[The data Boundary: Start]
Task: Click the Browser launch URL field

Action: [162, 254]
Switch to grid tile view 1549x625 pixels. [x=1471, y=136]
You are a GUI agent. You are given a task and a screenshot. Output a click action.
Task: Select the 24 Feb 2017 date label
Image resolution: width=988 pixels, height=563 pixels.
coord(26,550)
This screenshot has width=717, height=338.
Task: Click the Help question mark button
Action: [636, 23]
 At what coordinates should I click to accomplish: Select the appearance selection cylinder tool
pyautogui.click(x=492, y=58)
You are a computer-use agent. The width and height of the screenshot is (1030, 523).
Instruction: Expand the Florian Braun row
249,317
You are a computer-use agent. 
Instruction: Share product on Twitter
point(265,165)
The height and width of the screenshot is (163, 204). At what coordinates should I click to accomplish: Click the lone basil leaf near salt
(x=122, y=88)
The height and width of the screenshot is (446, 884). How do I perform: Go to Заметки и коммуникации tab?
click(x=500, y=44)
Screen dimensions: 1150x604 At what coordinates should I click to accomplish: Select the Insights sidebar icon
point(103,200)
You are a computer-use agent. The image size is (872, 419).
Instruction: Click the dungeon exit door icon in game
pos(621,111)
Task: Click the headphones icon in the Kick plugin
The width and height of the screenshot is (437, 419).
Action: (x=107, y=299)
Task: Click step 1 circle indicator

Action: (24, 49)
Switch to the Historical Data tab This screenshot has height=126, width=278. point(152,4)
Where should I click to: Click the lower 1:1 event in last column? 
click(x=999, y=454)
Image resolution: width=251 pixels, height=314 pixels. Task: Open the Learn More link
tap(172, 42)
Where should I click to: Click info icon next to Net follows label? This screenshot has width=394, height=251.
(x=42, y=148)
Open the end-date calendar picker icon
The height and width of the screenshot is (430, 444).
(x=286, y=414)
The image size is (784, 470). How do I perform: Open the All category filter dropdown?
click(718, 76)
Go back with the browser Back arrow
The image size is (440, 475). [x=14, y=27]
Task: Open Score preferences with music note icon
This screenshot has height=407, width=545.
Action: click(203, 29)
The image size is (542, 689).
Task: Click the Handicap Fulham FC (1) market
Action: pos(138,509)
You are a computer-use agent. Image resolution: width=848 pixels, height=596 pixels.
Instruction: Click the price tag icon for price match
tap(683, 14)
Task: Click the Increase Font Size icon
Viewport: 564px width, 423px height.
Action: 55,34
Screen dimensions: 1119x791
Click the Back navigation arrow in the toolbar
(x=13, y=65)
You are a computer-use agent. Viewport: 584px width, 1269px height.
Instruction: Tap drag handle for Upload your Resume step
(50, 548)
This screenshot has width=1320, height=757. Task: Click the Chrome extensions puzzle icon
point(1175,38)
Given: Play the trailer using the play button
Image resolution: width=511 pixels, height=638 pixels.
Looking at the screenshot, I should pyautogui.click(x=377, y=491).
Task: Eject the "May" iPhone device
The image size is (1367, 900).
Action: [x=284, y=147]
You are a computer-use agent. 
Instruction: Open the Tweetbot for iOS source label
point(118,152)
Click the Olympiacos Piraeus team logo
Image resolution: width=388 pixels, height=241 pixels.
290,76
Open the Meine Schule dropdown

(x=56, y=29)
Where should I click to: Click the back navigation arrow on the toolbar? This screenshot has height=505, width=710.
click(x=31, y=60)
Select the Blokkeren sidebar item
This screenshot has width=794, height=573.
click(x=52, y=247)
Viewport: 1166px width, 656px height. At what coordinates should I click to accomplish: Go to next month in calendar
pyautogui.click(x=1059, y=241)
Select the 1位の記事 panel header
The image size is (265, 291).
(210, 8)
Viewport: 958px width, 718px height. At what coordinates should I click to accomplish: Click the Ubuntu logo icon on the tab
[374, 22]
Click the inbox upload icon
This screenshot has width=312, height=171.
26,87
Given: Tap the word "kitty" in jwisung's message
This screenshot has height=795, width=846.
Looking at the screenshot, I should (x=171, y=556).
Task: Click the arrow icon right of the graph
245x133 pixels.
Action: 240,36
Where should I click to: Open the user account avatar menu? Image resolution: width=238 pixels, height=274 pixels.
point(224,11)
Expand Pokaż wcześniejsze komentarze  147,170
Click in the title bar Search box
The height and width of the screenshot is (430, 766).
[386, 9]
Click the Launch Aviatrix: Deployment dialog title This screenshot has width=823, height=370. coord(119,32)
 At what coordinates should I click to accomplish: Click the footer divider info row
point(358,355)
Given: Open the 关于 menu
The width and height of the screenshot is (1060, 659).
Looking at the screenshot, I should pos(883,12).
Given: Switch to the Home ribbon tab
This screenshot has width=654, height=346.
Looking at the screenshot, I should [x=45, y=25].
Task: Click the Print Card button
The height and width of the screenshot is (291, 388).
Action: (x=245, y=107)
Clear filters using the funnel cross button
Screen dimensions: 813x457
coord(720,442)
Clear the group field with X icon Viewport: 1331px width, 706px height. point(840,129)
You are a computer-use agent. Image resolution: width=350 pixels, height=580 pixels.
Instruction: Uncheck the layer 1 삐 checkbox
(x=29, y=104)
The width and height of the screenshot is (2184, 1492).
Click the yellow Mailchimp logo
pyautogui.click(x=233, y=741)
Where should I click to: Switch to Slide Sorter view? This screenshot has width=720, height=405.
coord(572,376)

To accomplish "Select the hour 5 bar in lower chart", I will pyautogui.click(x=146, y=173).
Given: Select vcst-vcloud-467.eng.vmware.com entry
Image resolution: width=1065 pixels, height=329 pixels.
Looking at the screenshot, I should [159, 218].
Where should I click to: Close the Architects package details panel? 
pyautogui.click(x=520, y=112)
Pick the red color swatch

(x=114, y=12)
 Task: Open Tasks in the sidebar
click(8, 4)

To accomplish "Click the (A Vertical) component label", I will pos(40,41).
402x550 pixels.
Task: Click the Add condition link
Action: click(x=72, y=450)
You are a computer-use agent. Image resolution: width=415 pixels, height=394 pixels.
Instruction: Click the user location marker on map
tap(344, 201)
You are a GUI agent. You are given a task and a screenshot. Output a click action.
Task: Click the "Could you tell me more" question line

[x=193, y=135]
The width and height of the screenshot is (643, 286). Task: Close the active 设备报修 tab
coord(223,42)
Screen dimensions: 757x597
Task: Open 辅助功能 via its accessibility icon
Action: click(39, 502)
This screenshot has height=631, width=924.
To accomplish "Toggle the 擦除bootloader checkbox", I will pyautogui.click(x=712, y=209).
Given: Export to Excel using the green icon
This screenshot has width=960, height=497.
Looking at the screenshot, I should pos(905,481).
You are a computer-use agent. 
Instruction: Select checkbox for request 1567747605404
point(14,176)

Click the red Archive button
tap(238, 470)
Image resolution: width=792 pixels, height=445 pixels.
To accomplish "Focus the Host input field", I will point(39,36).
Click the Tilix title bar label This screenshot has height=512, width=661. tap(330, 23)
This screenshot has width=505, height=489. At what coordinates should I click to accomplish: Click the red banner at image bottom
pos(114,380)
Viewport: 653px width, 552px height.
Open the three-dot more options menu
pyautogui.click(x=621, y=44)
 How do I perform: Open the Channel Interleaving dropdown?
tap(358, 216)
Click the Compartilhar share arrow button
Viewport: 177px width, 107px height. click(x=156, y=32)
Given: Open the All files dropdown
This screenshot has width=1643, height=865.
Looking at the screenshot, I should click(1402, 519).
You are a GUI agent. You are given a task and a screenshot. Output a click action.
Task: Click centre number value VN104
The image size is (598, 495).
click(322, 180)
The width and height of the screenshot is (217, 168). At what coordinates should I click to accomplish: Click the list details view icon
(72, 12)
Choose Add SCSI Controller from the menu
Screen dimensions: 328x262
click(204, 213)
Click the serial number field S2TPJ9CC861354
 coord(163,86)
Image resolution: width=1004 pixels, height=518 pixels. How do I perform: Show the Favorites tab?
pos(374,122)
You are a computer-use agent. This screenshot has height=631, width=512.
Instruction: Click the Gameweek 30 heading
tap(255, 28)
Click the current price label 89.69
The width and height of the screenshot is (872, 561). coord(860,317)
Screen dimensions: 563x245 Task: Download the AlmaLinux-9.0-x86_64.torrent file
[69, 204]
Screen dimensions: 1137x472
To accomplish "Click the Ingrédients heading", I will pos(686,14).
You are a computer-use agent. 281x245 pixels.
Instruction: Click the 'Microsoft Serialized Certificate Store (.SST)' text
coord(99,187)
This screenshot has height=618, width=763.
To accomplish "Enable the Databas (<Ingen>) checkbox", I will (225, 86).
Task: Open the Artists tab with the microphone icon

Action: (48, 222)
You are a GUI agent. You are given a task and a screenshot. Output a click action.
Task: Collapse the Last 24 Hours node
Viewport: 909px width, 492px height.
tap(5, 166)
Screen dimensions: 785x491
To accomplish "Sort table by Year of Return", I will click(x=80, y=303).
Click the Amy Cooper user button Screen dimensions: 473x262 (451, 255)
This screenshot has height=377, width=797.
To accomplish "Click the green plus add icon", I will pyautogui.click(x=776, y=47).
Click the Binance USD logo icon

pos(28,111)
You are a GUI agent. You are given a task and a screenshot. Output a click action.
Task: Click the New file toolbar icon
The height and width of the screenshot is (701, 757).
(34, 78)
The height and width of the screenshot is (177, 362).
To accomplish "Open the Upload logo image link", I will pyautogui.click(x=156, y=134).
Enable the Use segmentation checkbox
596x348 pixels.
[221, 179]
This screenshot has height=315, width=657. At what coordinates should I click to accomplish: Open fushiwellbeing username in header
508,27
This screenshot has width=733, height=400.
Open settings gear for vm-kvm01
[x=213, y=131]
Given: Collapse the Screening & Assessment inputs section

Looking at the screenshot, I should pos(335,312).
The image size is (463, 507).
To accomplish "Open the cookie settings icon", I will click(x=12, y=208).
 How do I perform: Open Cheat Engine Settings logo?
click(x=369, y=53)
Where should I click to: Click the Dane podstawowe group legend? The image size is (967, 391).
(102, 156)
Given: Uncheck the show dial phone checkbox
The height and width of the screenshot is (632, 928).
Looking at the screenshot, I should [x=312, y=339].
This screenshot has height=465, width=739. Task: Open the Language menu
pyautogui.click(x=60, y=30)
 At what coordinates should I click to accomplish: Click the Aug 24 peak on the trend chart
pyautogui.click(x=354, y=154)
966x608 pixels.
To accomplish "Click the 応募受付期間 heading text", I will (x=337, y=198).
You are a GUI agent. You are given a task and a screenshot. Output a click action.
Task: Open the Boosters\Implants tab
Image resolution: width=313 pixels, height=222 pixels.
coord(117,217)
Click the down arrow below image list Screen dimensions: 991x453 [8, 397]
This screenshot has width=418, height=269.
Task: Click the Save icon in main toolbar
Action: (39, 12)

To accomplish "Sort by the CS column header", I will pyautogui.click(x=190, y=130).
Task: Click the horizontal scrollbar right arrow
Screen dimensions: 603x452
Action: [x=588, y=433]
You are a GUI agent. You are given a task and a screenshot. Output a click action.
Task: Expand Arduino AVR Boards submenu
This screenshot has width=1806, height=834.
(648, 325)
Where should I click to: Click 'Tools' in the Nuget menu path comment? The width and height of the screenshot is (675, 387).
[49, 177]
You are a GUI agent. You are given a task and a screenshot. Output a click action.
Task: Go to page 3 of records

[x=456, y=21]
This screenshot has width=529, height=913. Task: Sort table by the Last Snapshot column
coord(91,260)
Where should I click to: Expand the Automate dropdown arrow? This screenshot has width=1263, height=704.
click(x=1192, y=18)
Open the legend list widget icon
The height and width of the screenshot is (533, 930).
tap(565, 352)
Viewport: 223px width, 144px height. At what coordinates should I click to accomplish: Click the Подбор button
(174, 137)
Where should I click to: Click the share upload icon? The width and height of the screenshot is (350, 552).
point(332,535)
[The data Boundary: End]
## Directions for this task
Set down, unchanged, only those lines above that fall between the line with "Click the yellow Mailchimp logo" and the line with "Click the Tilix", the two end lines included.

## Solution below
Click the yellow Mailchimp logo
pyautogui.click(x=233, y=741)
Where should I click to: Switch to Slide Sorter view? This screenshot has width=720, height=405.
coord(572,376)

To accomplish "Select the hour 5 bar in lower chart", I will pyautogui.click(x=146, y=173).
Given: Select vcst-vcloud-467.eng.vmware.com entry
Image resolution: width=1065 pixels, height=329 pixels.
Looking at the screenshot, I should [159, 218].
Where should I click to: Close the Architects package details panel? 
pyautogui.click(x=520, y=112)
Pick the red color swatch

(x=114, y=12)
 Task: Open Tasks in the sidebar
click(8, 4)

To accomplish "Click the (A Vertical) component label", I will pos(40,41).
402x550 pixels.
Task: Click the Add condition link
Action: click(x=72, y=450)
You are a computer-use agent. Image resolution: width=415 pixels, height=394 pixels.
Instruction: Click the user location marker on map
tap(344, 201)
You are a GUI agent. You are given a task and a screenshot. Output a click action.
Task: Click the "Could you tell me more" question line

[x=193, y=135]
The width and height of the screenshot is (643, 286). Task: Close the active 设备报修 tab
coord(223,42)
Screen dimensions: 757x597
Task: Open 辅助功能 via its accessibility icon
Action: click(39, 502)
This screenshot has height=631, width=924.
To accomplish "Toggle the 擦除bootloader checkbox", I will pyautogui.click(x=712, y=209).
Given: Export to Excel using the green icon
This screenshot has width=960, height=497.
Looking at the screenshot, I should pos(905,481).
You are a computer-use agent. 
Instruction: Select checkbox for request 1567747605404
point(14,176)

Click the red Archive button
tap(238, 470)
Image resolution: width=792 pixels, height=445 pixels.
To accomplish "Focus the Host input field", I will point(39,36).
Click the Tilix title bar label This screenshot has height=512, width=661. tap(330, 23)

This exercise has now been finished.